The HECM is a non-recourse loan, which means the most that will have to be repaid is the value of your home. FHA covers the shortage if your home isn’t worth enough to pay off the entire balance.
How Proceeds Are Calculated
Proceeds are calculated based on a few different factors, including home value, current interest rates, how the loan is structured, the age of the youngest borrower or non-borrowing spouse, and the HECM loan limit. There is no set amount that applies to every homeowner.
To calculate proceeds, we need to first determine the correct principal limit factor (PL factor) based on the age of the youngest borrower or non-borrowing spouse and the expected interest rate (EIR).
Principal limit factors are set by FHA.
Once we have the appropriate principal limit factor, we multiply it by the maximum claim amount to determine the principal limit. The maximum claim amount is equal to the value of the home or the lending limit, whichever is less.
As an example, let’s assume the maximum claim amount is $300,000 and the appropriate principal limit factor is 0.50. To calculate the principal limit, we simply multiply the principal limit factor by the maximum claim amount:
$300,000 (maximum claim amount) * 0.50 (PL factor) = $150,000 (principal limit)
As you can see, the principal limit in this example is $150,000, or 50% loan-to-value.
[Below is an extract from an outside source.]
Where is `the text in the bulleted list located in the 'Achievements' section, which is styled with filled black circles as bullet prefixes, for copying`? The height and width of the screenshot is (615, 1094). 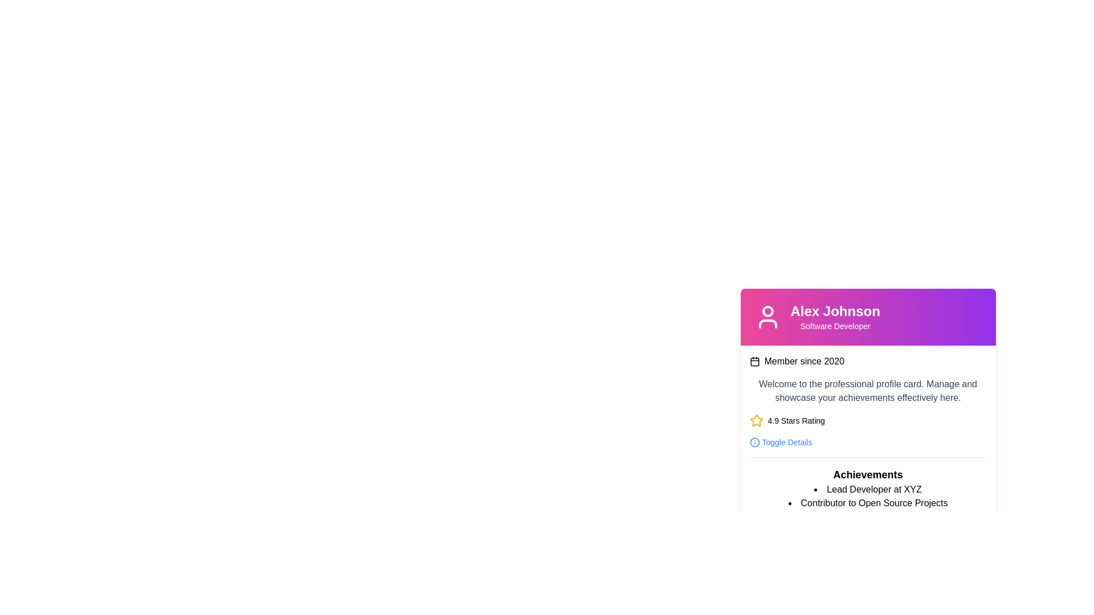 the text in the bulleted list located in the 'Achievements' section, which is styled with filled black circles as bullet prefixes, for copying is located at coordinates (867, 502).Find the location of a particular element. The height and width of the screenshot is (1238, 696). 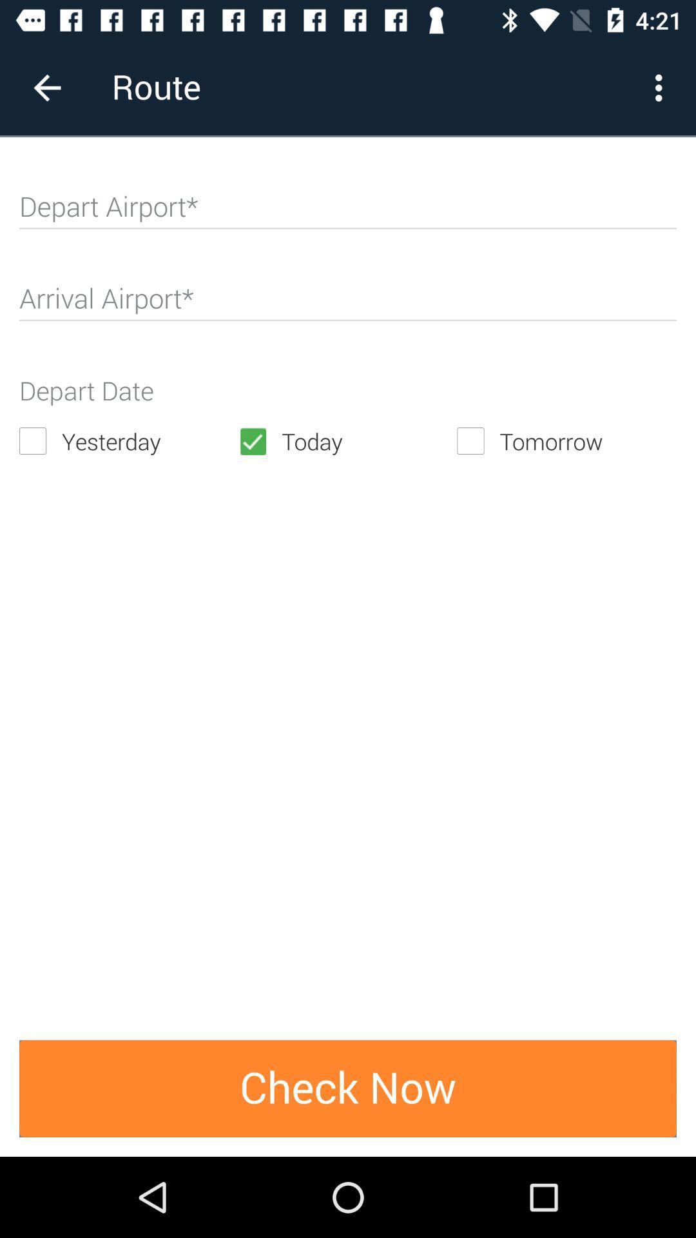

This is the total pool of cash available to pay mandatory obligations like existing mortgage balances, closing costs, property charges due at closing, set-asides, etc.
The remaining portion of the principal limit is available for allocation to lump sum, line of credit, term income/tenure income, or some combination of these options.
How The HECM Loan Limit Applies
To see how the lending limit applies, let’s look at another example. For this example, let’s assume we’re working with a home value of $1,000,000. Let’s assume the same age and expected interest rate as before, which means the principal limit factor is again 0.50.
Remember, the maximum claim amount equals the lesser of the home value or the lending limit. The lending limit is higher today, but let’s assume it’s still 2020 and the limit is still $765,600. Because the home value is higher than the limit, the maximum claim amount equals the lending limit. Proceeds are calculated as follows:
$765,600 (maximum claim amount) * 0.50 (PL factor) = $382,800 (principal limit)
As you can see, the principal limit in this example is $382,800, or 38.3% loan-to-value. Again, the lending limit simply caps the home value for purposes of calculating proceeds.
What the HECM Lending Limit Is Not
The term loan limit is somewhat of a misnomer because it implies that it’s a cap on the loan balance, which is not the case. The limit is not a cap on how much you can ultimately borrow.
If your loan balance ever reaches or exceeds the lending limit, your loan is not going to be called due and you’re not going to be asked to start making mortgage payments.
Again, the loan limit is only used to calculate proceeds at the start of the loan.
The Current Reverse Mortgage Limit
FHA periodically adjusts the HECM loan limit to reflect housing market conditions. The past and current reverse mortgage limits are as follows:
- January 1, 2024: $1,149,825 (Mortgagee Letter 2023-22)
- January 1, 2023: $1,089,300 (Mortgagee Letter 2022-21)
- January 1, 2022: $970,800
- January 1, 2021: $822,375
- January 1, 2020: $765,600
- January 1, 2019: $726,525
- January 1, 2017: $636,150
- January 1, 2011: $625,500
Frequently Asked Questions
What happens when reverse mortgage reaches limit?
Nothing happens. The limit is simply a cap on your home’s appraised value for purposes of calculating proceeds during the application process. There is no limit on how much you can ultimately borrow. If your loan balance reaches the limit, the loan isn’t called due, you don’t have to start making payments, etc. Again, nothing happens.
What is the new HECM lending limit for 2023?
The new limit for 2023 is $1,089,300. The limit is not a cap on how much you can borrower. It simply caps the appraised value of your home for purposes of calculating proceeds during the application process.